◆ **ACTIVITY**
Filter the entries below, keeping only lines with the word "samenwerking".

THE INPUT START

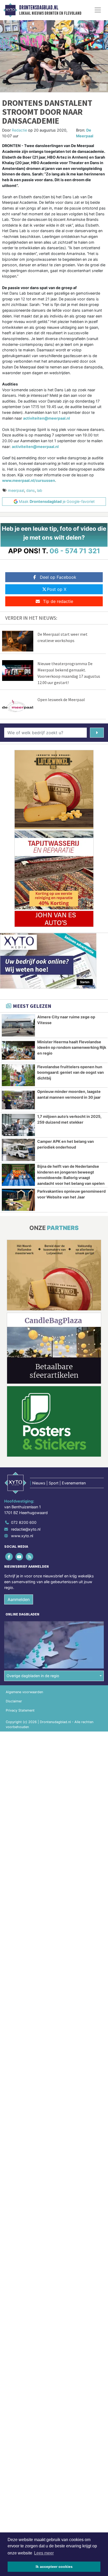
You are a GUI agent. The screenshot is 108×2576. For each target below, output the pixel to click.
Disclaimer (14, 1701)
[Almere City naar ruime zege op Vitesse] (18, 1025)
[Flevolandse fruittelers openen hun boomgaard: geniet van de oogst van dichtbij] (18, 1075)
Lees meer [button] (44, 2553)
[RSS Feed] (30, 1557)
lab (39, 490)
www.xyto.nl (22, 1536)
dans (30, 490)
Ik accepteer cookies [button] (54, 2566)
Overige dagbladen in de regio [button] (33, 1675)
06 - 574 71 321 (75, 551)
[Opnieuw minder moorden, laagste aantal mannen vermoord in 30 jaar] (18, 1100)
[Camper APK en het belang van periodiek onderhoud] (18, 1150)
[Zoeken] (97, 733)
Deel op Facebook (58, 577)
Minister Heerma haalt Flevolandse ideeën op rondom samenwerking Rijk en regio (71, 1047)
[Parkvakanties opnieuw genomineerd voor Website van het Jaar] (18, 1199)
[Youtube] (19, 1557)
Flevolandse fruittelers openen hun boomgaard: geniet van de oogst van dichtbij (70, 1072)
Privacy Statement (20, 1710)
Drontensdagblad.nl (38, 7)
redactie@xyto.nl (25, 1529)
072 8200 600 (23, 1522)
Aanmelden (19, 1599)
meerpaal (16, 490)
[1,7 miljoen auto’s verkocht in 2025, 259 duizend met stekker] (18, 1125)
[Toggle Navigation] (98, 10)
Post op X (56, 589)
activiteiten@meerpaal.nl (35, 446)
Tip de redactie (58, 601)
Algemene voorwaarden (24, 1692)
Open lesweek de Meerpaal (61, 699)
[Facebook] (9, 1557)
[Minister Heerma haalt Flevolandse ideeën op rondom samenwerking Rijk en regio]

THE INPUT END

◆ **WRITTEN RESPONSE**
Minister Heerma haalt Flevolandse ideeën op rondom samenwerking Rijk en regio (71, 1047)
[Minister Heerma haalt Flevolandse ideeën op rondom samenwerking Rijk en regio]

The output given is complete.